RE: A question regarding "multiple SGL"

2016-10-27 Thread Steve Wise
> > Hi Robert,
> 
> Hey Robert, Christoph,
> 
> > please explain your use cases that isn't handled.  The one and only
> > reason to set MSDBD to 1 is to make the code a lot simpler given that
> > there is no real use case for supporting more.
> >
> > RDMA uses memory registrations to register large and possibly
> > discontiguous data regions for a single rkey, aka single SGL descriptor
> > in NVMe terms.  There would be two reasons to support multiple SGL
> > descriptors:  a) to support a larger I/O size than supported by a single
> > MR, or b) to support a data region format not mappable by a single
> > MR.
> >
> > iSER only supports a single rkey (or stag in IETF terminology) and has
> > been doing fine on a) and mostly fine on b).   There are a few possible
> > data layouts not supported by the traditional IB/iWarp FR WRs, but the
> > limit is in fact exactly the same as imposed by the NVMe PRPs used for
> > PCIe NVMe devices, so the Linux block layer has support to not generate
> > them.  Also with modern Mellanox IB/RoCE hardware we can actually
> > register completely arbitrary SGLs.  iSER supports using this registration
> > mode already with a trivial code addition, but for NVMe we didn't have a
> > pressing need yet.
> 
> Good explanation :)
> 
> The IO transfer size is a bit more pressing on some devices (e.g.
> cxgb3/4) where the number of pages per-MR can be indeed lower than
> a reasonable transfer size (Steve can correct me if I'm wrong).
>

Currently, cxgb4 support 128KB REG_MR operations on a host with 4K page size,
via a max mr page list depth of 32.  Soon it will be bumped up from 32 to 128
and life will be better...

 
> However, if there is a real demand for this we'll happily accept
> patches :)
> 
> Just a note, having this feature in-place can bring unexpected behavior
> depending on how we implement it:
> - If we can use multiple MRs per IO (for multiple SGLs) we can either
> prepare for the worst-case and allocate enough MRs to satisfy the
> various IO patterns. This will be much heavier in terms of resource
> allocation and can limit the scalability of the host driver.
> - Or we can implement a shared MR pool with a reasonable number of MRs.
> In this case each IO can consume one or more MRs on the expense of
> other IOs. In this case we may need to requeue the IO later when we
> have enough available MRs to satisfy the IO. This can yield some
> unexpected performance gaps for some workloads.
> 

I would like to see the storage protocols deal with lack of resources for the
worst case.  This allows much smaller resource usage for both MRs, and SQ
resources, at the expense of adding flow control logic to deal with lack of
available MR and/or SQ slots to process the next IO.  I think it can be
implemented efficiently such that when in flow-control mode, the code is driving
new IO submissions off of SQ completions which will free up SQ slots and most
likely MRs from the QP's MR pool.

Steve.


--
To unsubscribe from this list: send the line "unsubscribe linux-scsi" in
the body of a message to majord...@vger.kernel.org
More majordomo info at  http://vger.kernel.org/majordomo-info.html


Re: A question regarding "multiple SGL"

2016-10-27 Thread Sagi Grimberg



Hi Robert,


Hey Robert, Christoph,


please explain your use cases that isn't handled.  The one and only
reason to set MSDBD to 1 is to make the code a lot simpler given that
there is no real use case for supporting more.
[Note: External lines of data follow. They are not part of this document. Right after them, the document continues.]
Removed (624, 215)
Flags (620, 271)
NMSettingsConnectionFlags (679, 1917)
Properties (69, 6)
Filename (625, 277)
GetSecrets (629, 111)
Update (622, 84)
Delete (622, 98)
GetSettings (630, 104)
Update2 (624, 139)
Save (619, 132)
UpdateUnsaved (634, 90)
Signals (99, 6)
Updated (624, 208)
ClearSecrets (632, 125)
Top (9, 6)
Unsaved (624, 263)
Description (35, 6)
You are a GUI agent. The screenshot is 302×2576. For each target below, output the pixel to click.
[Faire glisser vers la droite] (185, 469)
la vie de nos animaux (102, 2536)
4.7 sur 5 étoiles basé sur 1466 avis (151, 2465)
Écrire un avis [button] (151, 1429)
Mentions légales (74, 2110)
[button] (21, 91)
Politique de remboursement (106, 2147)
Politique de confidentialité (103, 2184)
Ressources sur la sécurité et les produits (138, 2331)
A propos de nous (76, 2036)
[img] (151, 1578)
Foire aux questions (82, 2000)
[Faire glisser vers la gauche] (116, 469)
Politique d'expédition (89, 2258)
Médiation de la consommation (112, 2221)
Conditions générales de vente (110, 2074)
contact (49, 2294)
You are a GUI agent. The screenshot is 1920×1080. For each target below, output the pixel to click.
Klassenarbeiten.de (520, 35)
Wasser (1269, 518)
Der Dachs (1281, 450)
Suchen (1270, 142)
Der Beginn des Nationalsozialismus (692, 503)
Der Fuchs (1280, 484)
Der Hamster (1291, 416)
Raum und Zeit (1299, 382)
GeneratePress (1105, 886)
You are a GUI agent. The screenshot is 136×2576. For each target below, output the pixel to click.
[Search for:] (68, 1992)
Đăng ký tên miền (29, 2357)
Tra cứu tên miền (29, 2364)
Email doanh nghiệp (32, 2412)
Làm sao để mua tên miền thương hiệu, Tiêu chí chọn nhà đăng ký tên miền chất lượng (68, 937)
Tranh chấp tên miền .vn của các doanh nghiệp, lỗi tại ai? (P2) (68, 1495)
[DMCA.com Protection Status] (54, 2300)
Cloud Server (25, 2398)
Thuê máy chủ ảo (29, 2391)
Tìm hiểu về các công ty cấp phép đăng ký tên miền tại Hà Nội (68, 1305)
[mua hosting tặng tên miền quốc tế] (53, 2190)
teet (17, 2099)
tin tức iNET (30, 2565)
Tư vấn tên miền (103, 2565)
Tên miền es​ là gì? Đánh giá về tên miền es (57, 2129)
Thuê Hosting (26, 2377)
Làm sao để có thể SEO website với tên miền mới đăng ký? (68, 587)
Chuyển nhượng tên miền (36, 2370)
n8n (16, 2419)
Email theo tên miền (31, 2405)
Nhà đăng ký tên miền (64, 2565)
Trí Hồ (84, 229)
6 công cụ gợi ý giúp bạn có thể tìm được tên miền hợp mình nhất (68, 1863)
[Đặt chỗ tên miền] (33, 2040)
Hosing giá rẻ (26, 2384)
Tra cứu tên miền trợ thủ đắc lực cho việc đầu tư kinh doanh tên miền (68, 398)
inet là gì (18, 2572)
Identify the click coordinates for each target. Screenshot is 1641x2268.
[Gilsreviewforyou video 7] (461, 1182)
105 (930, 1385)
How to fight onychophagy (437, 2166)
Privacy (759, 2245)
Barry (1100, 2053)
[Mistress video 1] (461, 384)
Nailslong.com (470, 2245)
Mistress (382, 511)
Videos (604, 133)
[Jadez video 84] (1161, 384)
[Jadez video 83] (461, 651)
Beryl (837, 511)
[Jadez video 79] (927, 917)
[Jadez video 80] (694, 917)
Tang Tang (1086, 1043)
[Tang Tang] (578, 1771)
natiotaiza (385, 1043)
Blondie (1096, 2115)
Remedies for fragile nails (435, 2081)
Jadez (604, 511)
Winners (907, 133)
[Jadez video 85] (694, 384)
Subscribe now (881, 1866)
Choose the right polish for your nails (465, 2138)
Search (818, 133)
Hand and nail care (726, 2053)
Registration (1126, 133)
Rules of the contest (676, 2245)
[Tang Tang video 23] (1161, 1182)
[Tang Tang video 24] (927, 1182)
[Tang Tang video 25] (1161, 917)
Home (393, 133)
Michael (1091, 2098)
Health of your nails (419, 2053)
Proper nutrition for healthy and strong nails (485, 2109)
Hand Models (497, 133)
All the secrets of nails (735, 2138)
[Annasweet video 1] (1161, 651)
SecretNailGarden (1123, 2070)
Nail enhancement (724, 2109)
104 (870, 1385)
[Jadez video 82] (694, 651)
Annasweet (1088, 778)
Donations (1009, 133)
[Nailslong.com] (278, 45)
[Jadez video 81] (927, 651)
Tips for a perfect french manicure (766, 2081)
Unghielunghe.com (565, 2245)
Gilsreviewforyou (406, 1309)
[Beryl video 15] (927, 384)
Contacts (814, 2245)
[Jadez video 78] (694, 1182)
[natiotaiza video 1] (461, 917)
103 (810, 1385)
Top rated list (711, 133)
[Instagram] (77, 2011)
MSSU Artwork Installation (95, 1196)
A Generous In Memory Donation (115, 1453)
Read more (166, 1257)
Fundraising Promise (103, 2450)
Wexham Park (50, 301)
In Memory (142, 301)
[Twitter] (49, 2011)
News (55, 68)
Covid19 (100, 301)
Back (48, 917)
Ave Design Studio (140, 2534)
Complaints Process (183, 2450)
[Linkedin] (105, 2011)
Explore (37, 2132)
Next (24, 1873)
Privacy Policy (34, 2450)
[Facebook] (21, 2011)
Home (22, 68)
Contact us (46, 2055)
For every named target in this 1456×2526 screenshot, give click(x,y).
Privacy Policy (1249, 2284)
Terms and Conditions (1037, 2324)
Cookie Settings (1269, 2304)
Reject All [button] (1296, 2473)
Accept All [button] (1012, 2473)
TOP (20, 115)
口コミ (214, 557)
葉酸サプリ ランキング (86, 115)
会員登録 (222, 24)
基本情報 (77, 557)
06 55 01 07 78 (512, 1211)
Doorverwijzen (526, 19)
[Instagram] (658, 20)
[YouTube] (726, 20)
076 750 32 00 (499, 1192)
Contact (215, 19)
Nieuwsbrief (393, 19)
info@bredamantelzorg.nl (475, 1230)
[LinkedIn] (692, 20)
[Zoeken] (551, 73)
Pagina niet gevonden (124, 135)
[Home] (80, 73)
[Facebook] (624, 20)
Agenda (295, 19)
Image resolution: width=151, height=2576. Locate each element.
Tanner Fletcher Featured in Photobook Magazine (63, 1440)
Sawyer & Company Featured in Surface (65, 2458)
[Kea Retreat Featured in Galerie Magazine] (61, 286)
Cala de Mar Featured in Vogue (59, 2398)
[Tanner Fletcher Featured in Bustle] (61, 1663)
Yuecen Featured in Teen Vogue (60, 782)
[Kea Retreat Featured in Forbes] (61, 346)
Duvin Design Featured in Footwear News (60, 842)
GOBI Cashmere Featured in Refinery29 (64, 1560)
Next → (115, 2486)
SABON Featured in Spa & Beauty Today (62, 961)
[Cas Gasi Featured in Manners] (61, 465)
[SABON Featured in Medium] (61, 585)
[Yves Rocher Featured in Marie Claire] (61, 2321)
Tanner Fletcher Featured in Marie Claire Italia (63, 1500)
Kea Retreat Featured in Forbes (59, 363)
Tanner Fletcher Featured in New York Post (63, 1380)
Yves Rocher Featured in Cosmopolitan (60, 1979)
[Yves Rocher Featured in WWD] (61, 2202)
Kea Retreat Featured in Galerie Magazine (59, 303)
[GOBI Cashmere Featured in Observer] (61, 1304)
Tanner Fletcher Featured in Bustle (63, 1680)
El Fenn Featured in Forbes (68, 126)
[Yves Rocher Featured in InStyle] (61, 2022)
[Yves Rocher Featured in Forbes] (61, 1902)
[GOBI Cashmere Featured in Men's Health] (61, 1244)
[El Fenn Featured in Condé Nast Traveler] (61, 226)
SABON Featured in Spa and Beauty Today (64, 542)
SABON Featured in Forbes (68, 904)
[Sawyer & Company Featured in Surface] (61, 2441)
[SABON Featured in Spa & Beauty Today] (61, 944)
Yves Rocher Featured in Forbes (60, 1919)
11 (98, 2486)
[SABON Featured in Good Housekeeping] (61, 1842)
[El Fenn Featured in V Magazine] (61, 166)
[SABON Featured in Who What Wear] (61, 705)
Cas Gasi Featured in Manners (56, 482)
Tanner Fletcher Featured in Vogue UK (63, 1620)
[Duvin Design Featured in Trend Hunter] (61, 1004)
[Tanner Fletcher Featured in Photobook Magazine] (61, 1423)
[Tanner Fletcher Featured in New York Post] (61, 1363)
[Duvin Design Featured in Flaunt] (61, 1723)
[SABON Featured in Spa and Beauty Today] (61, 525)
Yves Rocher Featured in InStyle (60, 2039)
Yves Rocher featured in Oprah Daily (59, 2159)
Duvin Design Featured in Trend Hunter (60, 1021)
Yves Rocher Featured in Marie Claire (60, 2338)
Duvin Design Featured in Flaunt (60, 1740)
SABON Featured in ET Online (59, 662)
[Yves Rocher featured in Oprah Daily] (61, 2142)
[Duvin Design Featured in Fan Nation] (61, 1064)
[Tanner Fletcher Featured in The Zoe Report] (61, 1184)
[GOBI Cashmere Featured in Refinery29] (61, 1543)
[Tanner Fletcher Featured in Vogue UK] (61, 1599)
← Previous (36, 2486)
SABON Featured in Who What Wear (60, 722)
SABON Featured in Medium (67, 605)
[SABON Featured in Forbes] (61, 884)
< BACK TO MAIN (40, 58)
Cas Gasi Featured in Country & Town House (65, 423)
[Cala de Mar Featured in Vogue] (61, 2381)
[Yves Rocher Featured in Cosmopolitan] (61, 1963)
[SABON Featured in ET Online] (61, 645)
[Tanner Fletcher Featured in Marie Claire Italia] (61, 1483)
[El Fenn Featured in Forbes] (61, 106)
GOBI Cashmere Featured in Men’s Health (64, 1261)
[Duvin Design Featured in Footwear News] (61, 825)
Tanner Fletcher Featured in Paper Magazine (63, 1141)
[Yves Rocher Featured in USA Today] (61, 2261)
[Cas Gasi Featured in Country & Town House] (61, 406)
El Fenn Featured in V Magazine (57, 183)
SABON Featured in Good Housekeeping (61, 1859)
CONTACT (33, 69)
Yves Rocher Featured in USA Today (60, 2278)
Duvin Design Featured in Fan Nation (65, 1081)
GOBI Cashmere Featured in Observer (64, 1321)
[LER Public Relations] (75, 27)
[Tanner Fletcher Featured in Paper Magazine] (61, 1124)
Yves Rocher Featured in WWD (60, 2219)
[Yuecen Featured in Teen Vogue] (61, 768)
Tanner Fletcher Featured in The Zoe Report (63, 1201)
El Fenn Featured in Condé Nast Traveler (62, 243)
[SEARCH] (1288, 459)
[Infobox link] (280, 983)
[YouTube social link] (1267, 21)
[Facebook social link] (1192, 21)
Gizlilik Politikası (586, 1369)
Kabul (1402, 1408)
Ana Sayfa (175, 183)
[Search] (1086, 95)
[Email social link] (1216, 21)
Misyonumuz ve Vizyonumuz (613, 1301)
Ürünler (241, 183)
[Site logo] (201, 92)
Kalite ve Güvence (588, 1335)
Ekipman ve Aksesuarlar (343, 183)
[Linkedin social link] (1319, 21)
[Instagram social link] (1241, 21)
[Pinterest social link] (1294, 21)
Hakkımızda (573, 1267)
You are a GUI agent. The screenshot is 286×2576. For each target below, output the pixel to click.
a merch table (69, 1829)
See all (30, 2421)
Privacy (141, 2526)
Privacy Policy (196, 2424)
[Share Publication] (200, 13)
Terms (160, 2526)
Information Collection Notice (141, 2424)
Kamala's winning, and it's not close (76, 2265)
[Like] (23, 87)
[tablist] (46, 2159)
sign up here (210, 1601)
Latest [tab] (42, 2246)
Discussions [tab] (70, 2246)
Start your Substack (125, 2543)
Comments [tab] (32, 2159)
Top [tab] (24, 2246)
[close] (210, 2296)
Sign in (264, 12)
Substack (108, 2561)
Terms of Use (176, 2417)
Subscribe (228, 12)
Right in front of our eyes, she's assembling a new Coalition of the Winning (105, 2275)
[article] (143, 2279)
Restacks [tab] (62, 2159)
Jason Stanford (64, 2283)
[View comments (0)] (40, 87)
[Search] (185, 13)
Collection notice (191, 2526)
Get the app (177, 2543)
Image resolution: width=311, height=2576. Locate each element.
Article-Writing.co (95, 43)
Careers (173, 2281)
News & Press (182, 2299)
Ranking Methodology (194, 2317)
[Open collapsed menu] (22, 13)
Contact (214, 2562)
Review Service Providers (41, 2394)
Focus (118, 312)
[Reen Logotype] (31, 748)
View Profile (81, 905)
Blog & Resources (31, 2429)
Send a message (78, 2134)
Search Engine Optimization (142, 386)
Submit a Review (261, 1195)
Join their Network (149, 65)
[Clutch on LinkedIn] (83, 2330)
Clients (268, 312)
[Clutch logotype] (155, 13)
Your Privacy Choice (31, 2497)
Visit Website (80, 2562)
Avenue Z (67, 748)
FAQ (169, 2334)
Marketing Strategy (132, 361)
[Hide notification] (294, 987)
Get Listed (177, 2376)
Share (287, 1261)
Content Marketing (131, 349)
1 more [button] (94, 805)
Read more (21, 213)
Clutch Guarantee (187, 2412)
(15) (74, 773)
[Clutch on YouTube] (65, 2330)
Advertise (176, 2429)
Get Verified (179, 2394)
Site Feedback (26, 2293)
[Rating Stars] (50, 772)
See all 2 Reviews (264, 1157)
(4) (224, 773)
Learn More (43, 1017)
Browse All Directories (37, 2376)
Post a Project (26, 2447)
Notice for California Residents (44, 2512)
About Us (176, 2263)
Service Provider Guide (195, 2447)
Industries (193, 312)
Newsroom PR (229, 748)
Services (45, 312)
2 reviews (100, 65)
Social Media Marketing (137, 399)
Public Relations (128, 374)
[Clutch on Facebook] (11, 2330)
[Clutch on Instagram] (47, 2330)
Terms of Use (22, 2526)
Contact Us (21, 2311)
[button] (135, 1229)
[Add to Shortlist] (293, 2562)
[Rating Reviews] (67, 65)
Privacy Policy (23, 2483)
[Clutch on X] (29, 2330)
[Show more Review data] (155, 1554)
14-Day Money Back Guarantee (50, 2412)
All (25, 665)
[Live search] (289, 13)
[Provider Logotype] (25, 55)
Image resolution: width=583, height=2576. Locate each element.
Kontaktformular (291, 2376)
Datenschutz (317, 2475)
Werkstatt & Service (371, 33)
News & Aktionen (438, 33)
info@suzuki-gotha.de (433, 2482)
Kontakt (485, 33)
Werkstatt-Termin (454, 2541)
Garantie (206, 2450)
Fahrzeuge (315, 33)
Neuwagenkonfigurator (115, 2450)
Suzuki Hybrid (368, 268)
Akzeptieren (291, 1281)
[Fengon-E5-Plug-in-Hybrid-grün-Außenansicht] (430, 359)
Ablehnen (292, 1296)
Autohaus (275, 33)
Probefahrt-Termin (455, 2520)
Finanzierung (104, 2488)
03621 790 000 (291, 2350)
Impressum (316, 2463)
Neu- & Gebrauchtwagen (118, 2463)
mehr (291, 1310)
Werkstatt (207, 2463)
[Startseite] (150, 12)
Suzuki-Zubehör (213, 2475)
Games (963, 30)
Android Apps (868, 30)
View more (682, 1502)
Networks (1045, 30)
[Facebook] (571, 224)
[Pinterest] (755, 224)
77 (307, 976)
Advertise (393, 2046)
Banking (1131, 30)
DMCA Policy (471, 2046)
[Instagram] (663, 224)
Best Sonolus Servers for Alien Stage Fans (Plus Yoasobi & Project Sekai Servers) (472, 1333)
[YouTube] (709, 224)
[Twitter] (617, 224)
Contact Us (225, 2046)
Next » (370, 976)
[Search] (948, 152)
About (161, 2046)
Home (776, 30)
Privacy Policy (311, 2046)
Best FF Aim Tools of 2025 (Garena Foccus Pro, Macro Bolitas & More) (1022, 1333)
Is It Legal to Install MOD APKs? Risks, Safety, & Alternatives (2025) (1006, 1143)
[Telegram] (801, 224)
RDMA uses memory registrations to register large and possibly
discontiguous data regions for a single rkey, aka single SGL descriptor
in NVMe terms.  There would be two reasons to support multiple SGL
descriptors:  a) to support a larger I/O size than supported by a single
MR, or b) to support a data region format not mappable by a single
MR.

iSER only supports a single rkey (or stag in IETF terminology) and has
been doing fine on a) and mostly fine on b).   There are a few possible
data layouts not supported by the traditional IB/iWarp FR WRs, but the
limit is in fact exactly the same as imposed by the NVMe PRPs used for
PCIe NVMe devices, so the Linux block layer has support to not generate
them.  Also with modern Mellanox IB/RoCE hardware we can actually
register completely arbitrary SGLs.  iSER supports using this registration
mode already with a trivial code addition, but for NVMe we didn't have a
pressing need yet.


Good explanation :)

The IO transfer size is a bit more pressing on some devices (e.g.
cxgb3/4) where the number of pages per-MR can be indeed lower than
a reasonable transfer size (Steve can correct me if I'm wrong).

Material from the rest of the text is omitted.